El recorrido era por un terraplén hasta convertirse en trillos escoltados por árboles cuyas sombras refrescaban el ambiente. Sentía el olor del monte, silencio interrumpido por el aleteo de los pájaros, el canto de alguna paloma torcaza o veías una lechuza levantar vuelo.

El sol cubría una parte, por la altura de las lomas, la otra quedaba a la sombra. Cuando llegábamos no sabía qué hacer, si saludar o correr al secadero de café para ver cómo los hombres con grandes rastrillos movian los granos para que el sol eliminara la humedad para el futuro tueste.

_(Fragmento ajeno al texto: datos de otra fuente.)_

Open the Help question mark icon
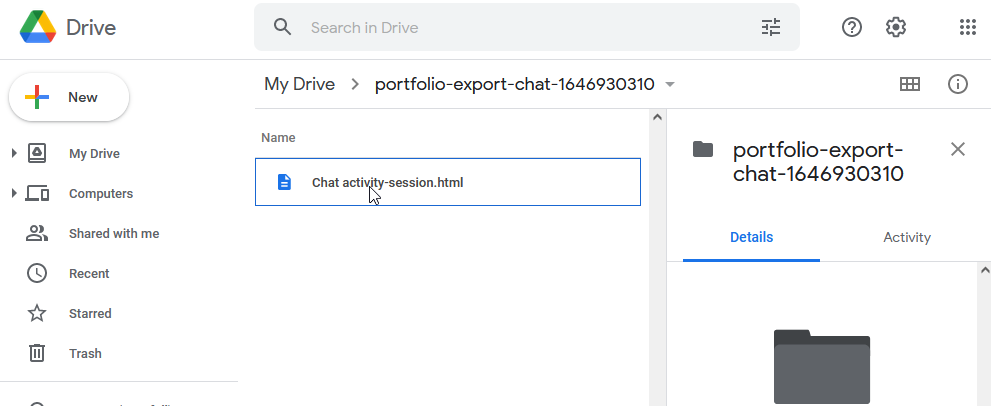click(x=852, y=27)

Me gustaba tomar con la mano un coco de aquellas matas enanas y escuchar el grito de " vengas muchachos", nos esperaba una variedad de frutas. Allí conocí el moscatel, el níspero, el marañón. En plena montaña vi un manantial, un pequeño chorrito brotando agua y luego ancharse hasta convertiré en río. Cuando el sol caía regresábamos con regalos, pinol, dulce de coco, de toronja, café tostado.

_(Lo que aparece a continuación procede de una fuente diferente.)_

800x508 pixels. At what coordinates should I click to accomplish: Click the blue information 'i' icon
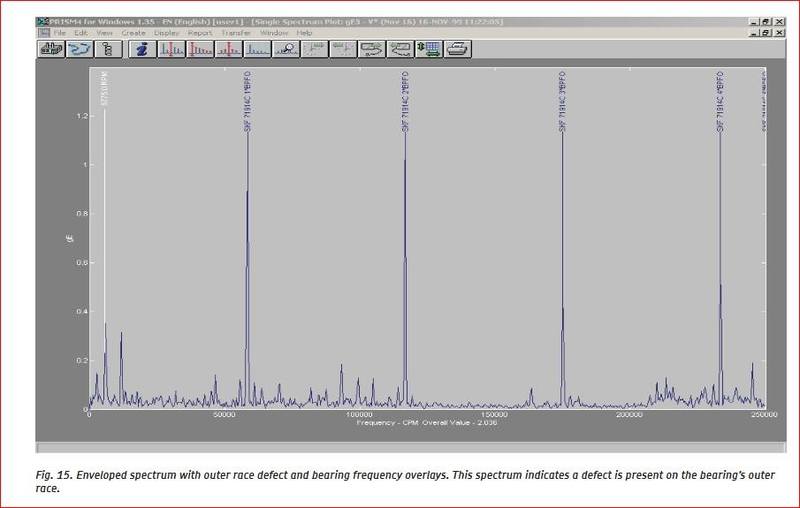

Los tiempo cambian, las distracciones son otras, pero en cualquier lugar de esta ciudad hay espacio para levantar un vuelo y pasar un agradable rato. Mi infancia fue en el campo, vi una polimita viva, escuché el ruido de una crecida. Me perdí una niñez de ciudad pero lo que mataperrie con mis hermanos nadie me lo quita, pero los museos están ahí puedes volar con la imaginación.